Il countdown Scudetto del Napoli viene complicato da Johan Vasquez. Un'inzuccata del messicano all'84' vale il 2-2, gela il 'Maradona' e riduce le distanze in vetta alla classifica, con l'Inter - vittoriosa in casa del Torino - adesso a -1 dagli azzurri.
Un Genoa schierato con ordine e raziocinio da Vieira riesce ad imbrigliare tatticamente e psicologicamente la squadra di Conte, che dopo aver perso di nuovo Lobotka al 13' per guai alla caviglia e averla sbloccata al 15' con Lukaku su assist di McTominay subisce la reazione di un Grifone (traversa di Pinamonti) premiato dal pari, giunto grazie ad un autogoal di Meret: il portiere friulano, su un colpo di testa del 17enne Ahanor, si fa carambolare la sfera nella propria porta.

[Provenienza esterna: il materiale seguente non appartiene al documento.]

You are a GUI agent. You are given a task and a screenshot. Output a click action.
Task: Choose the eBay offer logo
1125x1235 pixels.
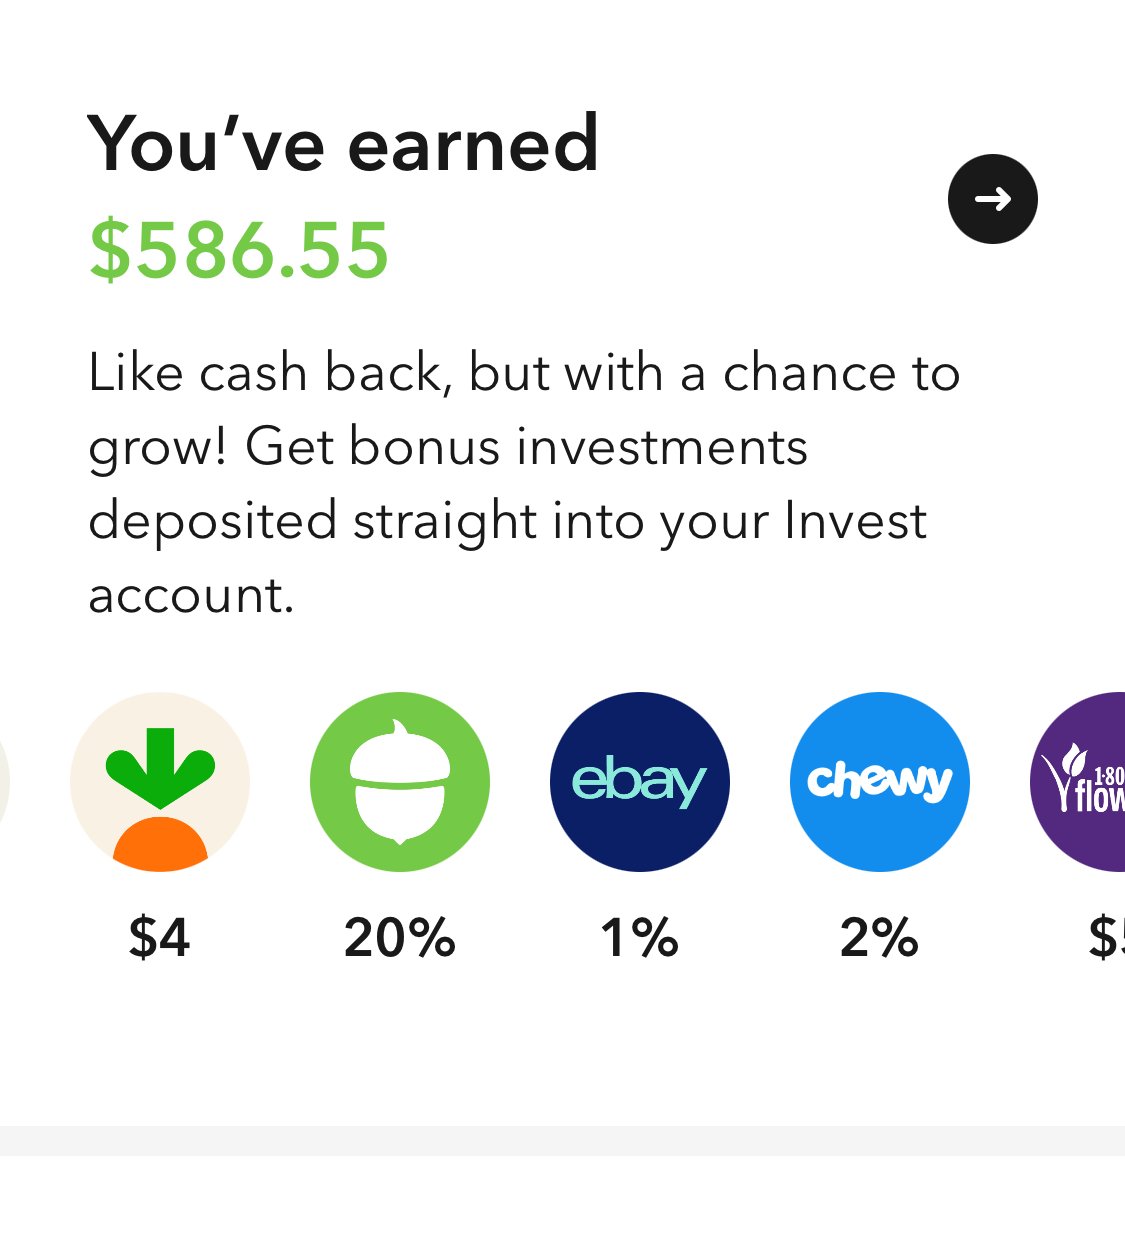(640, 782)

Napoli col braccino, ma a sbloccare mentalmente la capolista ci pensa ancora una volta Giacomo Raspadori, che nella ripresa si incunea in area e batte l'ottimo Siegrist sfruttando a dovere un altro passaggio decisivo di McTominay.
Proprio quando i partenopei sembrano in controllo del match, però, arriva la beffa targata Vasquez: cross al bacio del neo entrato Martin dalla sinistra e - come detto - incornata vincente del difensore rossoblù, che - dopo l'ultima emozione targata Billing al 93' - rimescola le carte di un duello tricolore nel quale l'Inter rimette nel mirino gli azzurri.